Contrairement à ce que l’on imagine, ces véhicules n’ont pas une durée de vie prévue comme les modèles européens. En Chine, ils sont désormais conçus pour être utilisés brièvement avant d’être remplacés par des versions plus récentes, un rythme comparable à celui des smartphones.
Les raisons en sont multiples. Les constructeurs chinois, bien que présent sur le marché européen depuis peu, peinent à fournir les pièces nécessaires pour la maintenance et la réparation. Les assureurs britanniques, par exemple, refusent désormais d’assurer des modèles tels que la BYD Seal ou la GWM Ora en raison de l’absence de garanties légales sur leurs batteries.
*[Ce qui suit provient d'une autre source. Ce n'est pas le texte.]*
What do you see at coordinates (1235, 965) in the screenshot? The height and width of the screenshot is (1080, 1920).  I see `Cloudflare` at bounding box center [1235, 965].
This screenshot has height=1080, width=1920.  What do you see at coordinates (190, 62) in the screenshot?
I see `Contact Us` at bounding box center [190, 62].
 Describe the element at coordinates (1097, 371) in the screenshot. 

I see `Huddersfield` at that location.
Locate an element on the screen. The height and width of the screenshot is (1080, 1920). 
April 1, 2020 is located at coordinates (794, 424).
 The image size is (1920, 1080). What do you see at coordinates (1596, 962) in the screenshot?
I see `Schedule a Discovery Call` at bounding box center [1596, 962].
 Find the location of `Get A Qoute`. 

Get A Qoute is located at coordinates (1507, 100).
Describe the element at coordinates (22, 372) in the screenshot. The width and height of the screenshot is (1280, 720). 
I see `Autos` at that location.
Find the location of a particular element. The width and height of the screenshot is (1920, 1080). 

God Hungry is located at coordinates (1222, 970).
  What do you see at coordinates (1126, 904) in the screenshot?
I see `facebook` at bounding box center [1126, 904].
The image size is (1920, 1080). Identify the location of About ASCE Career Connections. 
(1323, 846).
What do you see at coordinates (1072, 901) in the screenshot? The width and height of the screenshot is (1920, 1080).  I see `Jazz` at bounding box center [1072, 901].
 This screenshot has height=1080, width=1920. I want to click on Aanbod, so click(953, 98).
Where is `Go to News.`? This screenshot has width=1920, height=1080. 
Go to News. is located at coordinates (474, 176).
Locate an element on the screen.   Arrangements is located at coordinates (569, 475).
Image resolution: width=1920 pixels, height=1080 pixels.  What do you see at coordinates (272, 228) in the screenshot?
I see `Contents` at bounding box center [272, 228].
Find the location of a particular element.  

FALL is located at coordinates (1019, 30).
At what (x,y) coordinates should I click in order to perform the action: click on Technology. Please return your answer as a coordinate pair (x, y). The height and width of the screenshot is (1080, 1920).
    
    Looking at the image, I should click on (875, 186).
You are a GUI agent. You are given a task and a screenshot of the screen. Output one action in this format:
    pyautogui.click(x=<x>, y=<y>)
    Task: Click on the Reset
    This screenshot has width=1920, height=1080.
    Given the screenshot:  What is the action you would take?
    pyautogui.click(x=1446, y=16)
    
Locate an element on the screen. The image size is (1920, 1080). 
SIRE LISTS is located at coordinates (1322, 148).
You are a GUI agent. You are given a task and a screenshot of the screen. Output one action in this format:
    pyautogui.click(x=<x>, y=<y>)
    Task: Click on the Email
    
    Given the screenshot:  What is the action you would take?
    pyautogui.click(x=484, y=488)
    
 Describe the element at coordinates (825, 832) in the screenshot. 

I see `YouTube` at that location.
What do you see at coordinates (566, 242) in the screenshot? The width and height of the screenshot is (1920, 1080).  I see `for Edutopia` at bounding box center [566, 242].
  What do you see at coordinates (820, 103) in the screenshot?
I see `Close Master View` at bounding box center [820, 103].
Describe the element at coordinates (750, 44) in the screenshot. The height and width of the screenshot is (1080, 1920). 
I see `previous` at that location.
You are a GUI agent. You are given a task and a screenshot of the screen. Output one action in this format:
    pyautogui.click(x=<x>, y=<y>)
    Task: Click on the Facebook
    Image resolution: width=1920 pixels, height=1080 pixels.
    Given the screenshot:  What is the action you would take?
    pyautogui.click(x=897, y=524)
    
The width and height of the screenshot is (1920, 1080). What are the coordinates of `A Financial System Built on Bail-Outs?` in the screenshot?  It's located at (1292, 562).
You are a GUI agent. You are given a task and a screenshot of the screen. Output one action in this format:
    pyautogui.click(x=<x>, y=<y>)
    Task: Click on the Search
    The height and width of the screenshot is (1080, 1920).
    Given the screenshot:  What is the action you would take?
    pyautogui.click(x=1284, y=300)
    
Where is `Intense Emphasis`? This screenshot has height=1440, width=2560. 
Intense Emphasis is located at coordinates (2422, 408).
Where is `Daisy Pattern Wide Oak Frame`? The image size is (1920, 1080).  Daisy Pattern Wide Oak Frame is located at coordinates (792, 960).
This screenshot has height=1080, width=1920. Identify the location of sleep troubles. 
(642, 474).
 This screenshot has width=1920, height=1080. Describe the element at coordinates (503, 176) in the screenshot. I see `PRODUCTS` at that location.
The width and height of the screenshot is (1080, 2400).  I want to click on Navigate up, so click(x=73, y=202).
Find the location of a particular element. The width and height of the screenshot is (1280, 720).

L’association HOP, spécialisée dans les questions énergétiques et écologiques, a lancé une campagne pour améliorer la durabilité : elle exige des normes strictes de réparation, une garantie de dix ans minimum pour les batteries, et un réseau de pièces fonctionnel pendant vingt ans.
Cette situation s’aggrave dans le contexte d’une concurrence aiguë sur prix. Les prévisions indiquent que des dizaines de marques chinoises échapperaient à la survie avant 2026, ce qui soulève des questions sérieuses sur l’avenir du marché européen.
En résumé, cette tendance n’est pas seulement une question technique mais aussi économique et environnementale. Les consommateurs européens sont confrontés à un dilemme : choisir entre des véhicules chers et peu durables ou des options moins coûteuses mais éphémères.
Une voiture électrique ? Peut-être, mais pas pour longtemps.